→ Given passage:
────────
Faster way to add dummy nodes in networkx to limit degree

I am wondering if I can speed up my operation of limiting node degree using an inbuilt function.
A submodule of my task requires me to limit the indegree to 2. So, the solution I proposed was to introduce sequential dummy nodes and absorb the extra edges. Finally, the last dummy gets connected to the children of the original node. To be specific if an original node 2 is split into 3 nodes (original node 2 & two dummy nodes), ALL the properties of the graph should be maintained if we analyse the graph by packaging 2 & its dummies into one hypothetical node 2'; The function I wrote is shown below:
def split_merging(G, dummy_counter):
"""
Args:
G: as the name suggests
dummy_counter: as the name suggests
Returns:
G with each merging node > 2 incoming split into several consecutive nodes
and dummy_counter
"""
# we need two copies; one to ensure the sanctity of the input G
# and second, to ensure that while we change the Graph in the loop,
# the loop doesn't go crazy due to changing bounds
G_copy = nx.DiGraph(G)
G_copy_2 = nx.DiGraph(G)
for node in G_copy.nodes:
in_deg = G_copy.in_degree[node]
if in_deg > 2: # node must be split for incoming
new_nodes = ["dummy" + str(i) for i in range(dummy_counter, dummy_counter + in_deg - 2)]
dummy_counter = dummy_counter + in_deg - 2
upstreams = [i for i in G_copy_2.predecessors(node)]
downstreams = [i for i in G_copy_2.successors(node)]
for up in upstreams:
G_copy_2.remove_edge(up, node)
for down in downstreams:
G_copy_2.remove_edge(node, down)
prev_node = node
G_copy_2.add_edge(upstreams[0], prev_node)
G_copy_2.add_edge(upstreams[1], prev_node)
for i in range(2, len(upstreams)):
G_copy_2.add_edge(prev_node, new_nodes[i - 2])
G_copy_2.add_edge(upstreams[i], new_nodes[i - 2])
prev_node = new_nodes[i - 2]
for down in downstreams:
G_copy_2.add_edge(prev_node, down)
────────
→ Entries on where items appear:
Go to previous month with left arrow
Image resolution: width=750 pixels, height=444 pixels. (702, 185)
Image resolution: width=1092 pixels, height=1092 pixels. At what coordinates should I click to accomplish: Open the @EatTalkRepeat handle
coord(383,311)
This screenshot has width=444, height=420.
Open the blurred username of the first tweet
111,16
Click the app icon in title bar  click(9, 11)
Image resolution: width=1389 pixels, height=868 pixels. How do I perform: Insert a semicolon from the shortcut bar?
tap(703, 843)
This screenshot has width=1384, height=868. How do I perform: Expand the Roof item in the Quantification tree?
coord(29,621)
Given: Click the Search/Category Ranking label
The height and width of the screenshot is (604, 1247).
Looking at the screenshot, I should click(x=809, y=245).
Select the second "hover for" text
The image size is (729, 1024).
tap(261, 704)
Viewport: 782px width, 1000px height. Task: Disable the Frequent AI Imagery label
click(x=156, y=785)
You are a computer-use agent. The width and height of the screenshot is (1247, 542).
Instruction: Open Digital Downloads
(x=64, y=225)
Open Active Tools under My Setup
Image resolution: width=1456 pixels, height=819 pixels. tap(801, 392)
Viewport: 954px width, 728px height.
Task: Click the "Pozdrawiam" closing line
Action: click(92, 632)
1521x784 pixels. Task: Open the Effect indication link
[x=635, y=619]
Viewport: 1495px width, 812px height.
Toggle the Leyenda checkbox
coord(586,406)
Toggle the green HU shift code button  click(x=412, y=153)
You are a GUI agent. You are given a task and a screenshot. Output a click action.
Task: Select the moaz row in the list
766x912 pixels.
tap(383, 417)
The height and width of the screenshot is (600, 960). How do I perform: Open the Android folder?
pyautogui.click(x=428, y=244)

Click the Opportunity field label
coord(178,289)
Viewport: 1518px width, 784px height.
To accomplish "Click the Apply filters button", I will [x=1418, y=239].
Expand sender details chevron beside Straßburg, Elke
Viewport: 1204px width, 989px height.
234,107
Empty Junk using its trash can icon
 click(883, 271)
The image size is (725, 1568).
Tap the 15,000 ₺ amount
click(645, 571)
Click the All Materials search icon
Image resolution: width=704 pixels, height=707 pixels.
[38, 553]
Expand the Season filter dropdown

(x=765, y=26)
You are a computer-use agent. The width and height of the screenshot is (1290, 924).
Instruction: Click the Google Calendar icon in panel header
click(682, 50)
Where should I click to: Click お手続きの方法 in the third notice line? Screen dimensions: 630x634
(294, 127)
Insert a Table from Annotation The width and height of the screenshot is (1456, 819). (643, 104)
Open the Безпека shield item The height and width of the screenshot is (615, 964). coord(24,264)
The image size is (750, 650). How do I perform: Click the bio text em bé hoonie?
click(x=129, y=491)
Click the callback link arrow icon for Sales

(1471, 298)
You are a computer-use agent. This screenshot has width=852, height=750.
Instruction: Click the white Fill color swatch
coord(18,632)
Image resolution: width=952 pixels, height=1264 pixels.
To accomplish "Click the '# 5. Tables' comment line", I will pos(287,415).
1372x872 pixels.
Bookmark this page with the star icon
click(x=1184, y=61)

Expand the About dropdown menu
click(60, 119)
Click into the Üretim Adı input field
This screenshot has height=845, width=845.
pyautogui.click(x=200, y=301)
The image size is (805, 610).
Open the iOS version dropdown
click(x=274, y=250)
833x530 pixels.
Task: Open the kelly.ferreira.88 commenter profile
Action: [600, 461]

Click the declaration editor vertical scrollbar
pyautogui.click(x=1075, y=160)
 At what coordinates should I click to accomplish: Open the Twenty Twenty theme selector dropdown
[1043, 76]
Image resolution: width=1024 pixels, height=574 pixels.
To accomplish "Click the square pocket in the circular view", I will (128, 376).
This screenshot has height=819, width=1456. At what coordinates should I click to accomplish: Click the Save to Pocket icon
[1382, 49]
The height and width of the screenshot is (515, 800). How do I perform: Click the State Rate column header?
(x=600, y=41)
────────
→ What is asked:
1. Answer these questions about the networkx post:
(a) To what value must the indegree be limited?
(b) What string does the function put at the start of each new dummy node's name?
(c) According to the comments above the line "G_copy = nx.DiGraph(G)", what are the two reasons for making two copies of the graph?
2. Continue the networkx post from the last line shown.

→ Responses:
1.
(a) The indegree must be limited to 2.
(b) Each new dummy node's name starts with "dummy".
(c) One copy ensures the sanctity of the input G. The second ensures that the loop doesn't go crazy due to changing bounds while the graph is changed inside the loop.

2.
return G_copy_2, dummy_counter
For clarification, the input and output are shown below:
Input:
Output:
It works as expected. But the problem is that this is very slow for larger graphs. Is there a way to speed this up using some inbuilt function from networkx or any other library?
Sure; the idea is similar to balancing a B-tree. If a node has too many in-neighbors, create two new children, and split up all your in-neighbors among those children. The children have out-degree 1 and point to your original node; you may need to recursively split them as well.
This is as balanced as possible: node n becomes a complete binary tree rooted at node n, with external in-neighbors at the leaves only, and external out-neighbors at the root.
def recursive_split_node(G: 'nx.DiGraph', node, max_in_degree: int = 2):
"""Given a possibly overfull node, create a minimal complete
binary tree rooted at that node with no overfull nodes.
Return the new graph."""
global dummy_counter
current_in_degree = G.in_degree[node]
if current_in_degree <= max_in_degree:
return G
# Complete binary tree, so left gets 1 more descendant if tied
left_child_in_degree = (current_in_degree + 1) // 2
left_child = "dummy" + str(dummy_counter)
right_child = "dummy" + str(dummy_counter + 1)
dummy_counter += 2
G.add_node(left_child)
G.add_node(right_child)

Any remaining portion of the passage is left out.